Stored items:
--------------------
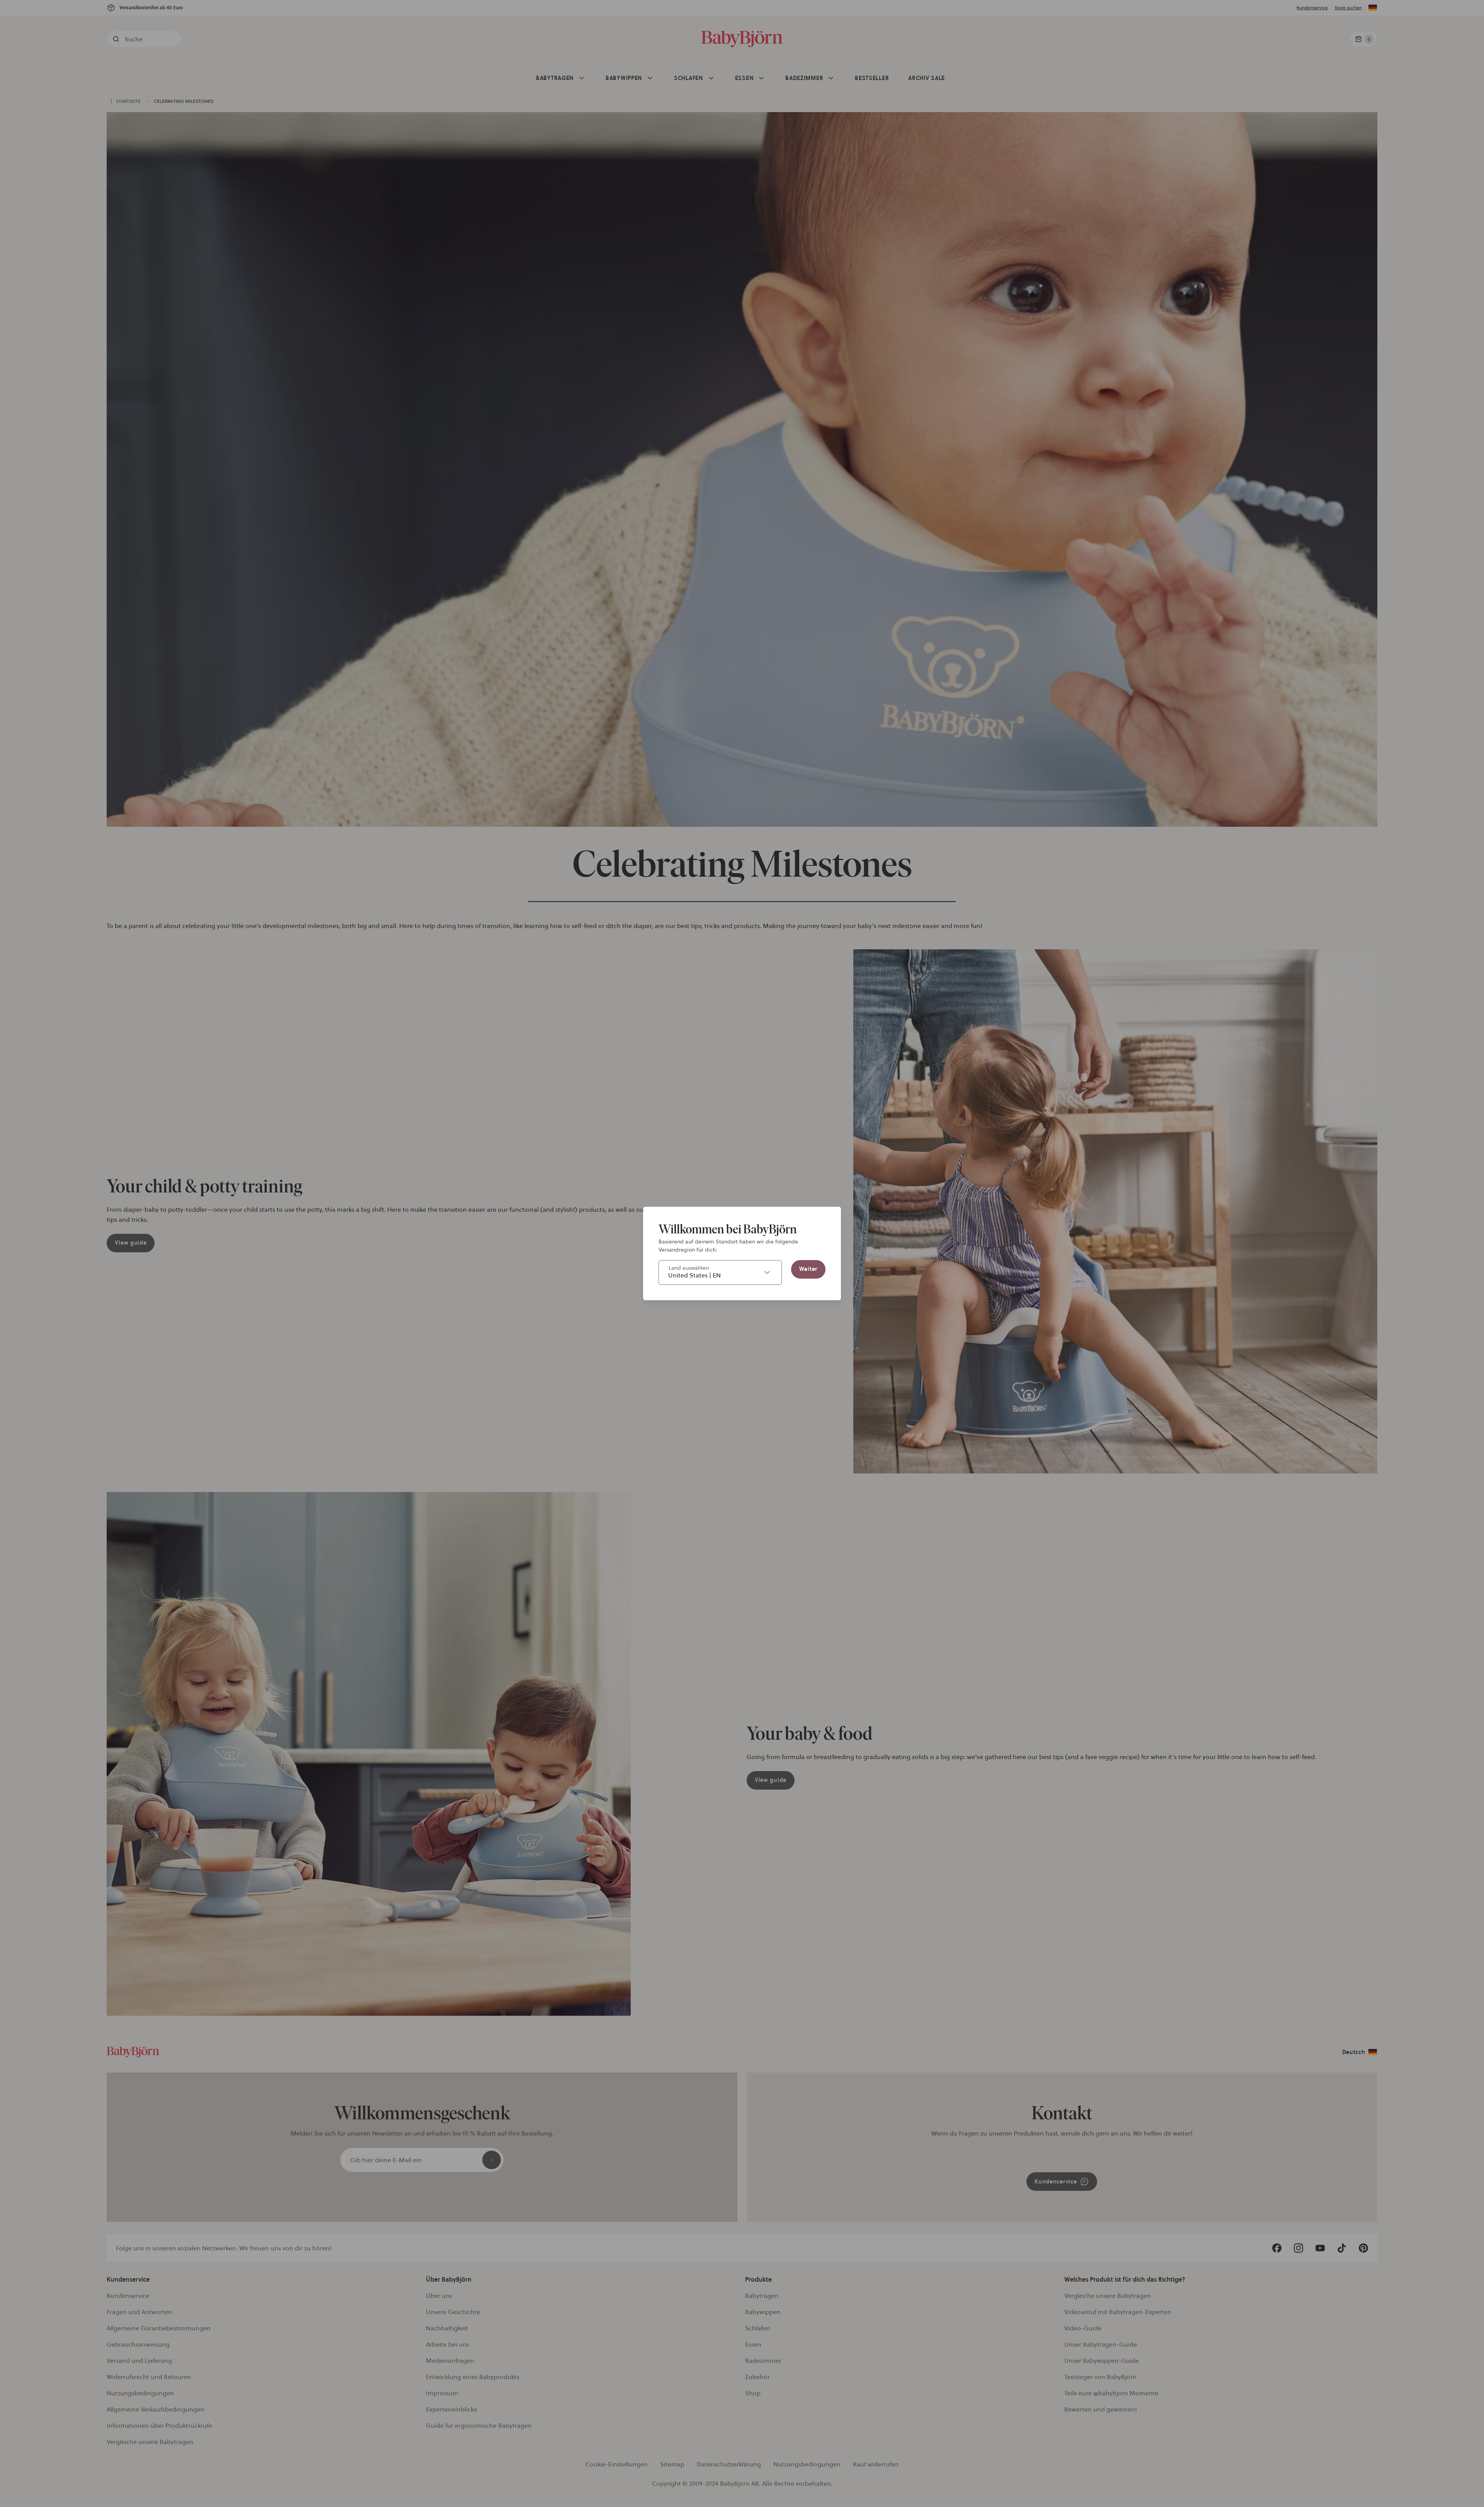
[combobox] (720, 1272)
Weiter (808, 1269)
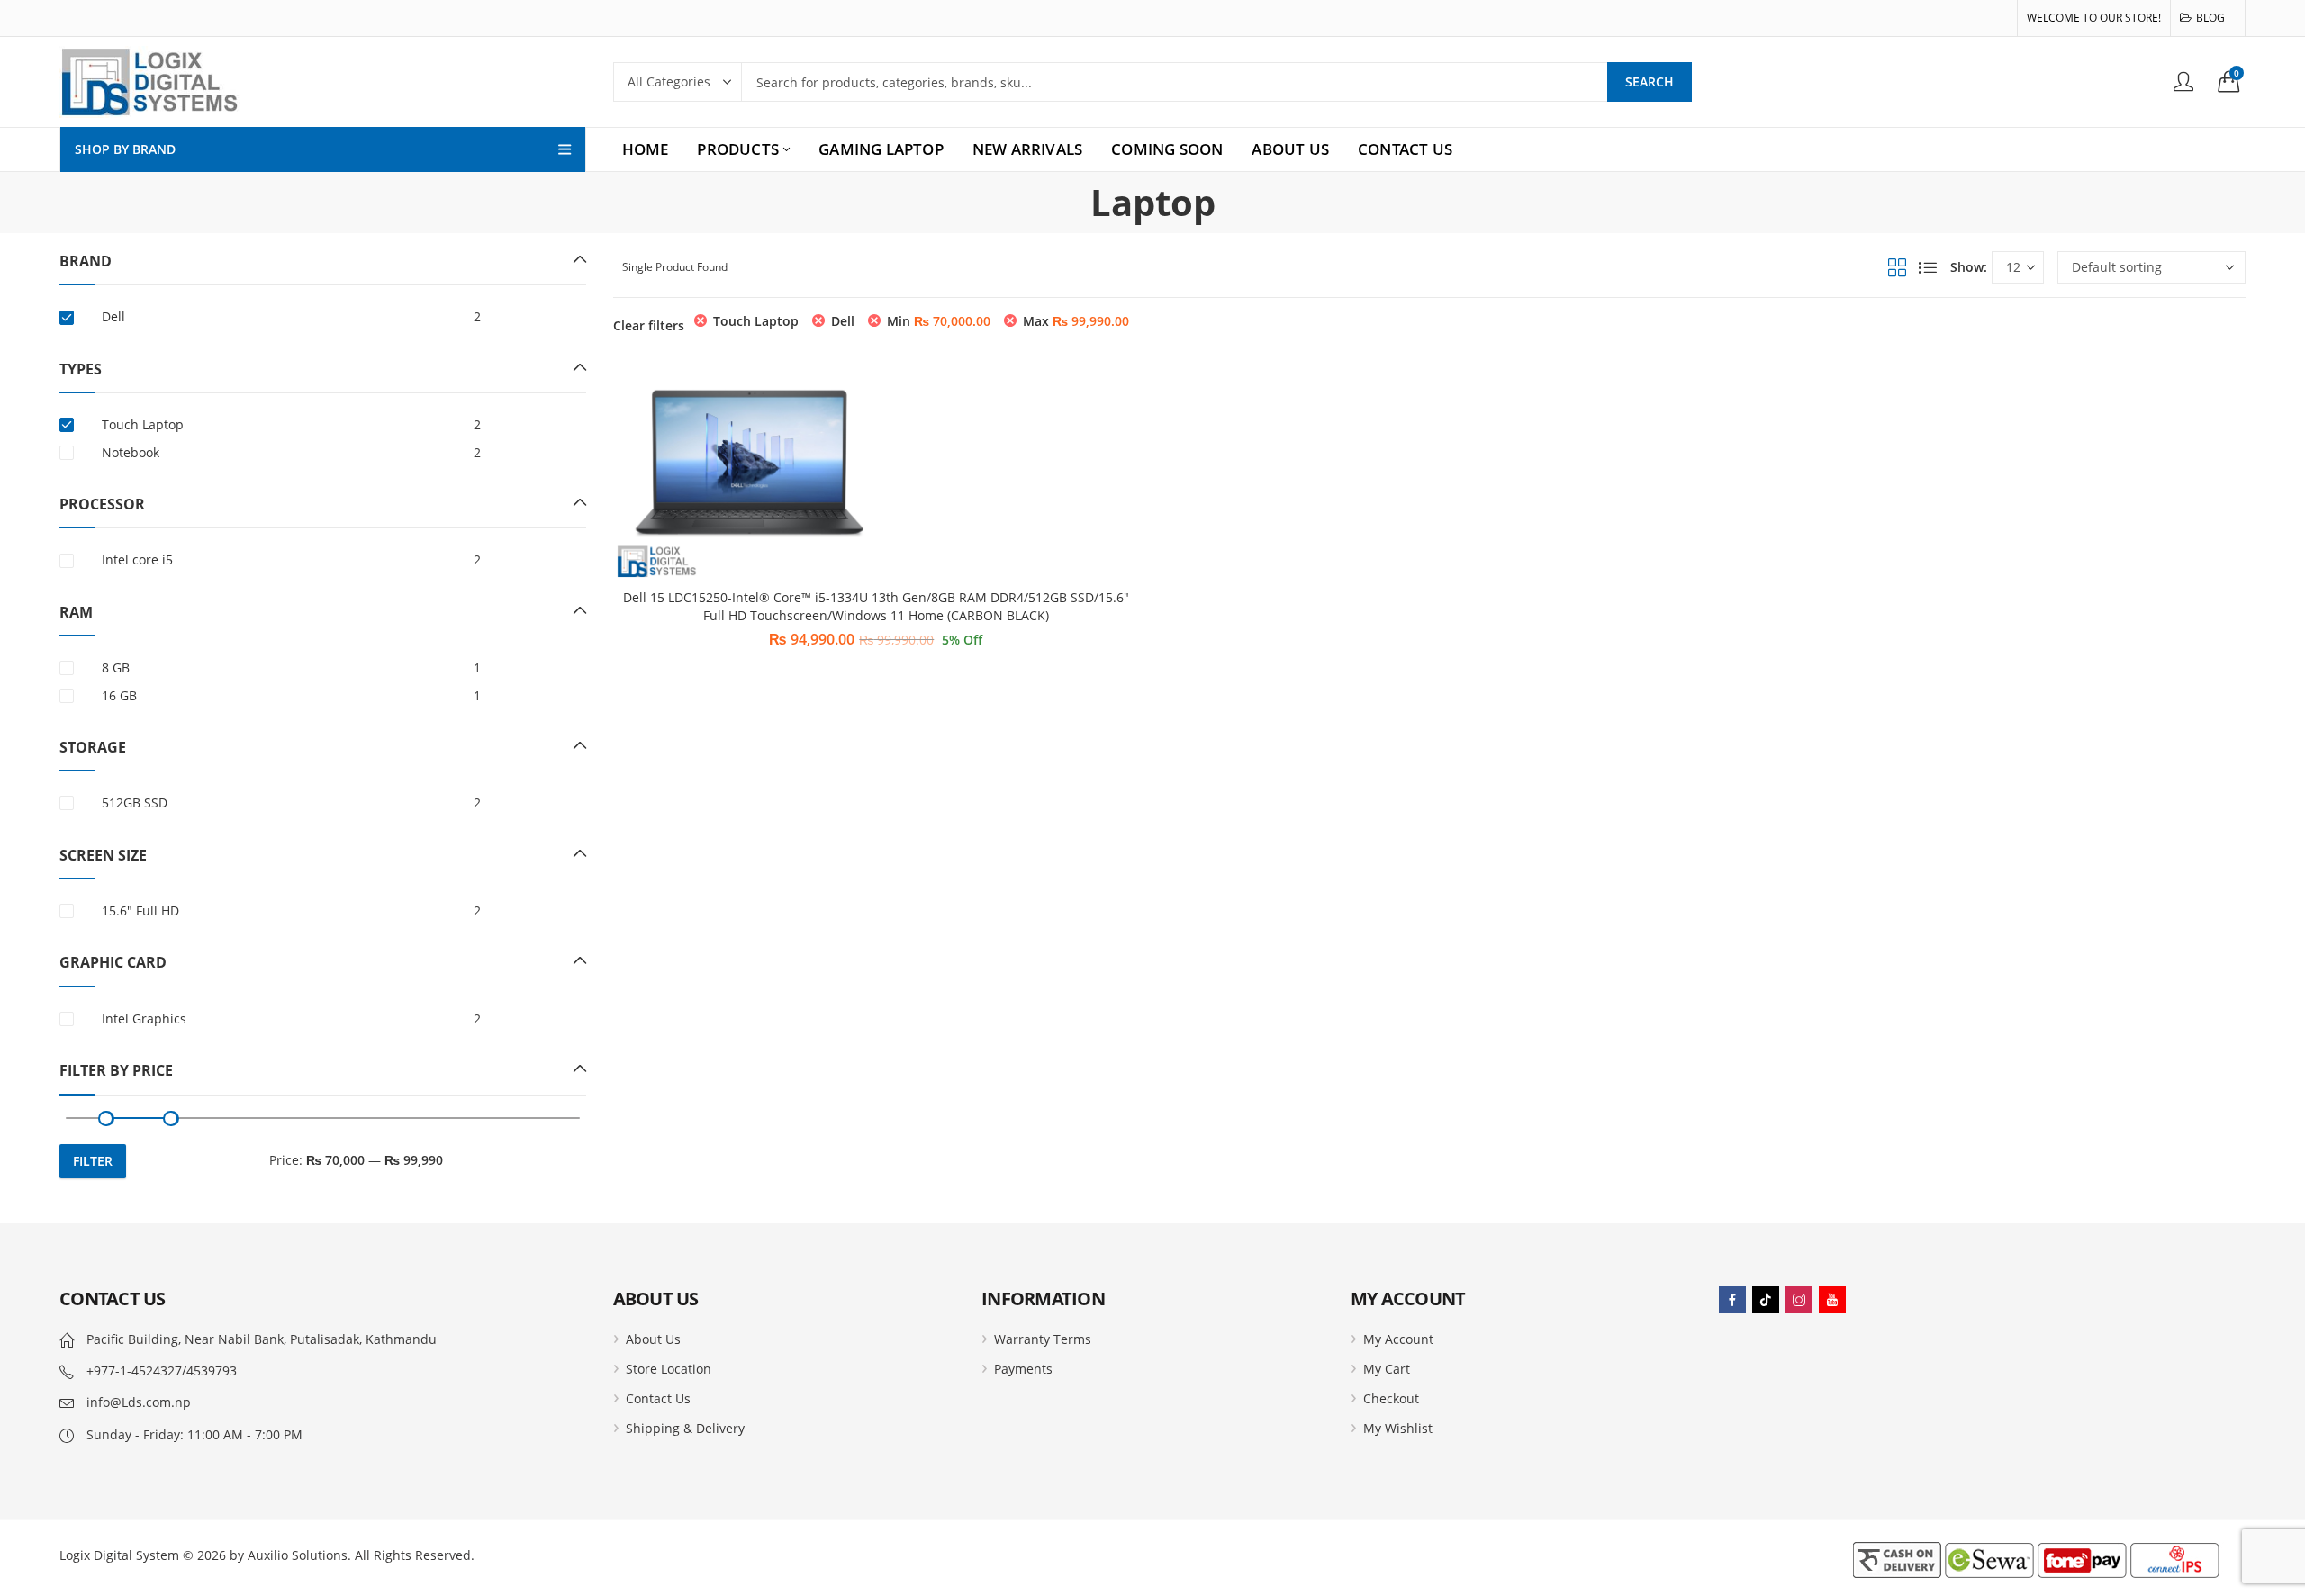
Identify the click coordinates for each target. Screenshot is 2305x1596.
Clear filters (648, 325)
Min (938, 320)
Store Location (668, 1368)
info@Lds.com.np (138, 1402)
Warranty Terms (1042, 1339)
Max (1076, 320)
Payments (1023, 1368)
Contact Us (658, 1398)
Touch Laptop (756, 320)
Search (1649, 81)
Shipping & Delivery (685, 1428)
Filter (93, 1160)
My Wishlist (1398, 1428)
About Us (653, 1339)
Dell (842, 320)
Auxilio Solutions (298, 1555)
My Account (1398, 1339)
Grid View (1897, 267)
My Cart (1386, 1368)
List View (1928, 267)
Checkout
--------------------
Return, word for word, every line from the line with "Max (1076, 320)" to the final line of the data.

Max (1076, 320)
Payments (1023, 1368)
Contact Us (658, 1398)
Touch Laptop (756, 320)
Search (1649, 81)
Shipping & Delivery (685, 1428)
Filter (93, 1160)
My Wishlist (1398, 1428)
About Us (653, 1339)
Dell (842, 320)
Auxilio Solutions (298, 1555)
My Account (1398, 1339)
Grid View (1897, 267)
My Cart (1386, 1368)
List View (1928, 267)
Checkout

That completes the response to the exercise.